Se detuvo enfrente de una casa de madera y no pudo evitar llorar sintiendo que su padre le sonreía desde cada rincón de la misma, desde cada clavo que él mismo había puesto para construirla. La recordaba más grande de lo que era en realidad, se sorprendió que vivieran en algo tan pequeño y con aspecto tan austero y aún así no recordar carencias o pobreza en su niñez. Es cierto que no tenían baño, que tenían que caminar 20 metros por el pasto hasta una letrina, que sus padres no le compraban ropa nueva, sino que se vestía con lo que se heredaba de primos y vecinos, que no se usaban zapatillas de marca, se andaba descalzo o con alpargatas y una sola zapatilla de lona para los cumpleaños o los domingos, era cierto que él no tenía cama, que dormía en un colchón tirado en el piso, en la misma habitación que sus padres y que éste lo tapada los 3 o 4 días de frío que hacían en el año con camperas y pulóveres de él porque no tenían ni una sola frazada en la casa y mucho menos un acolchado. Todo eso era cierto pero nunca sintió que en esos 8 años fueran pobres, nunca sintió necesidad o deseo tener más de lo que tenían, nunca le reclamó nada a sus padres ni les recriminó por algún juguete o alguna consola de video juegos, cosas que él había sufrido con sus propios hijos. Recordaba que su padre lo llevaba a pescar seguido a un dique cerca de su casa, recordaba que su madre cebaba tereres de carqueja junto al agua mientras su padre pelaba una caña de azúcar y se la daba para que la masticara. Parado en frente de esa casa se le llenaba la mente de recuerdos, cientos, miles de momentos donde reinaba la paz, la felicidad, el olor a tierra y pasto, el sonido del viento y los pájaros. Hizo el esfuerzo por recordar algo de los últimos 30 años y no pudo, salvo los nacimientos de sus hijos o el casamiento con Teresa poco tenía verdaderamente importancia. En la capital el tiempo vuela, los meses son minutos, la vida solo un intento.

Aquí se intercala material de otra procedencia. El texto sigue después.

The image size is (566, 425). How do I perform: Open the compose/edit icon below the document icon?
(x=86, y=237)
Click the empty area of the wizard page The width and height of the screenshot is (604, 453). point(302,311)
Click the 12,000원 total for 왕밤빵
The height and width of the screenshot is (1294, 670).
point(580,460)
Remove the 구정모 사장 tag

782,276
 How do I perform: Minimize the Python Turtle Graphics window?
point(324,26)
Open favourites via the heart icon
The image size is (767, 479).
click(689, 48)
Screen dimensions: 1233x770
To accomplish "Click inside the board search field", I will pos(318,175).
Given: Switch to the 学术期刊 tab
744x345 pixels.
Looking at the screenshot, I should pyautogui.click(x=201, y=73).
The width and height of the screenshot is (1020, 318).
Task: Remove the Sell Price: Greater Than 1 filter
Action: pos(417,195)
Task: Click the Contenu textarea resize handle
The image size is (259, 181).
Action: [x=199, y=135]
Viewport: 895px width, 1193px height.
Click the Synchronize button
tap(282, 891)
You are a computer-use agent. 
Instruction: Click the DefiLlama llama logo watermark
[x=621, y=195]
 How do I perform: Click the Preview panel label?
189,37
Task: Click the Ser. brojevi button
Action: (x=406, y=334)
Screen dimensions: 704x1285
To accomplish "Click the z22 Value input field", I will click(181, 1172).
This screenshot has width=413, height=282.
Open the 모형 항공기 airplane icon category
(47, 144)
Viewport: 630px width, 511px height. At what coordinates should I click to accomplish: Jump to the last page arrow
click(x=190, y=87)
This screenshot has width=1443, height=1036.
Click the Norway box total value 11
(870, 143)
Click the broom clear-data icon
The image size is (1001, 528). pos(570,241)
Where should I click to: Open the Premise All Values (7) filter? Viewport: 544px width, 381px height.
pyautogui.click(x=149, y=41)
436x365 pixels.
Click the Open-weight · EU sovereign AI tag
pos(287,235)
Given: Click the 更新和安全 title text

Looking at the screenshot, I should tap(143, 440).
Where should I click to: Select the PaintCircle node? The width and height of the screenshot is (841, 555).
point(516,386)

Llegó al dique y se sentó en la orilla, dejó a un costado sus zapatos y mojó los pies en el agua estancada. Veía pansuditos nadando alrededor de sus dedos. El silencio le resultaba insoportable, sentía hasta el sonido del latir de su corazón en el pecho, galopando aún a pesar de la quimioterapia, a pesar de las células muertas de todo su cuerpo. Se quitó la gorra y la apoyó sobre sus zapatos, se secó la pelada transpirada, se había desacostumbrado a ese calor seco tanto como a acomodarse el jopo que ostentaba hacía tiempo. El agua estaba calma, igual que sus pensamientos. Bajó el cierre de la mochila y extrajo la 38 que había comprado hacía unos años para proteger a su familia. Se rio amargamente pensado que ahora ese arma no tenía a quien proteger, había perdido su propósito, o casi todo. Tomo una bala de la mochila y la colocó en el tambor. Tiró el martillo hacia atrás, suspiró profundo y apoyó la punto del cañón sobre su cien derecha. Colocó su pedo sobre el gatillo, cerró los ojos y deseo con todo el alma que la teoría de aquella serie sea cierta, mientras el martillo chocaba contra la bala, esta explotaba y salía disparada hacia su cerebro, solo deseo que sea cierta para volver a vivir esos 8 años en el interior del país que duraron mucha más que los últimos 30 en la capital del infierno.